ビデオデッキ 津木林 洋


  我が家のビデオデッキが半壊れ状態になって、一年以上になる。再生は問題ないのだが、巻き戻しをしたら、テープが外に飛び出したり、留守録画がうまくいかなかったり、ということが起こるのだ。
 前のビデオデッキが駄目になって買い換えてから、二、三年でそういう状態になってしまったのだが、所詮一万円で買ったものだからと、修理にも出さずに放ってある。無償修理期間が過ぎているので、修理に出したら多分買値以上の費用を取られるだろう。
 ビデオデッキは中国などで製造され、安値で売られているので、どのメーカーも耐久性をあまり考慮していない。値段は高いが、長持ちしますといった製品を出しても売れないのだ。ビデオデッキがこれから先もずっと使われるとは、誰も思っていないし、買う方も、使い捨て感覚で買っている。
 前のビデオデッキは二十年以上も前に、二十数万円出して買ったもので、一回修理に出している。買値の十分の一ほどの修理代だったが、高いとは全く思わなかった。むしろ、そのくらいで直るなら安いものだと思った。
 三十数年前、家庭教師をしていた産婦人科医の応接間で、初めて家庭用のビデオデッキを目にした時、これは絶対に欲しいと思った。今ならさしづめ、一〇〇インチのプラズマテレビに抱く感覚だろう。当時は、まだカセット式のテープではなく、幅の広いオープンリールのデッキだった。

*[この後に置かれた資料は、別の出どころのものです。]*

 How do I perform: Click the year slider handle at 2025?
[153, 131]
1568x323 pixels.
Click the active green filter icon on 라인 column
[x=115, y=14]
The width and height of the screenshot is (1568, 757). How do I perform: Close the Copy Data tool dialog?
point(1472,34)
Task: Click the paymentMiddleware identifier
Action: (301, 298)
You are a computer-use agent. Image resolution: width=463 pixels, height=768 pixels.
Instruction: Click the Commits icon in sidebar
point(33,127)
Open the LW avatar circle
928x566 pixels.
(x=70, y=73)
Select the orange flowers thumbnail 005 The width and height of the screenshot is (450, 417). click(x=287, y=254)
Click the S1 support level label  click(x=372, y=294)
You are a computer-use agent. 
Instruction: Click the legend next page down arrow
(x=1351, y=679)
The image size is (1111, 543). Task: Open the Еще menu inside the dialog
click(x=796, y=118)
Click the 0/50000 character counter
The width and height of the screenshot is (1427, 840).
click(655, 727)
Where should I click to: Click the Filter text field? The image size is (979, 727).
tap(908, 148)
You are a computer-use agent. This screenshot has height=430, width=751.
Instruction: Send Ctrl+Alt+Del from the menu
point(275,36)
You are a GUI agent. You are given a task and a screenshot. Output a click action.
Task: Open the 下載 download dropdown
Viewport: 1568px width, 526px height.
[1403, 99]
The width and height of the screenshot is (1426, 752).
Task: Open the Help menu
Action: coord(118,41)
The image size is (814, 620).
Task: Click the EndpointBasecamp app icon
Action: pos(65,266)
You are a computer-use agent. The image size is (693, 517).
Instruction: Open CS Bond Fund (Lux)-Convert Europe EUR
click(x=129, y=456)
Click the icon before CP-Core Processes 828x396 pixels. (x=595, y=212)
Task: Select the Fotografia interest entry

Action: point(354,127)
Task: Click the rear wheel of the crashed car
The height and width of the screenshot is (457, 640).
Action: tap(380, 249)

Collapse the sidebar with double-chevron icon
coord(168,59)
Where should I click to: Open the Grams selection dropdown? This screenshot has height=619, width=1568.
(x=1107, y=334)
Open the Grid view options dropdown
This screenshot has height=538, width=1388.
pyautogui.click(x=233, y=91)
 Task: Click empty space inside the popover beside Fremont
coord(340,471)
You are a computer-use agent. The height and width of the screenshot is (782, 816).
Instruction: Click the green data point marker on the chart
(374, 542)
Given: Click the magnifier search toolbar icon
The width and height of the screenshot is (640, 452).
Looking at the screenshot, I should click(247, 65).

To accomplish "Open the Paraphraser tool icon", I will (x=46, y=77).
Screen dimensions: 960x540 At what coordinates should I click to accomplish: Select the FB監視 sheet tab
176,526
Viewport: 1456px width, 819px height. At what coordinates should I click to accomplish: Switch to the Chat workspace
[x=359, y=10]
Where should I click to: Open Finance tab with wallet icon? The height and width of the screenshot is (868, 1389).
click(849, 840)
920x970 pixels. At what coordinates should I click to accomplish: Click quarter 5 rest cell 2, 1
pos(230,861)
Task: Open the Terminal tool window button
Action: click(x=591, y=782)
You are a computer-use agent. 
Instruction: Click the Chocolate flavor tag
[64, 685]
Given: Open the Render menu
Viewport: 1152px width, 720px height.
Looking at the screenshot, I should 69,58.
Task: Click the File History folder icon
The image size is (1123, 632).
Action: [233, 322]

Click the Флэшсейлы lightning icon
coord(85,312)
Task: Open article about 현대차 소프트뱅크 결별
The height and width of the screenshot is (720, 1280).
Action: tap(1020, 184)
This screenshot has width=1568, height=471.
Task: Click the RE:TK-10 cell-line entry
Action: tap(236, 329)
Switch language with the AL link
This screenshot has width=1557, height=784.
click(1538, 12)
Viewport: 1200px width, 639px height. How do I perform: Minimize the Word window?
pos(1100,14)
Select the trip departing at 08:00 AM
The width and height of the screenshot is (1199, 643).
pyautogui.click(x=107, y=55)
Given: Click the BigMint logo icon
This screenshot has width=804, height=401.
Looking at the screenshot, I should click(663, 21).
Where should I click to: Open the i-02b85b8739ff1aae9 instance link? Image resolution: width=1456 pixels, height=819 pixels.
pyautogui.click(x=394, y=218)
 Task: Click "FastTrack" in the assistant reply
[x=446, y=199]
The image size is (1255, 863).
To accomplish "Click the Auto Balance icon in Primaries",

 しかし、その当時六十万もするものをおいそれと買えるはずもなく、それから何年も経って、ビクターが開発したカセット式ビデオデッキを手に入れることができた。
 ステレオや二カ国語に対応している高級機で、番組録画やレンタルビデオの再生に活躍してくれた。今でも映画を録画したテープが何本か残っている。
 さすがに二回目の修理に出そうとは思わず、新しいのを買ったのだが、こんなに早く故障するなら修理する手もあったかという気がしてくる。
 ビデオデッキがおかしくなって、安いものだから買い換えようかとも思ったが、巷ではハードディスク録画が主流になりつつある。パソコンにテレビキャプチャーボードを増設すれば、簡単にハードディスク録画が出来るので、この際テレビ番組の録画はそれでいこうかと考えた。ちょうどいい機会だとも思った。レンタルビデオはすでにほとんどがDVDに切り替わっているので、DVDデッキで見ればいい。
 早速オークションでキャプチャーボードを手に入れた。六千円ほどだった。
 アンテナケーブルをつなぎ、しばらくいろいろな番組を録画して、パソコン画面で再生してみた。ハードディスク録画は巻き戻したりする作業がいらないし、再生を飛ばすことも簡単なので確かに使いやすかったが、すぐに飽きてしまった。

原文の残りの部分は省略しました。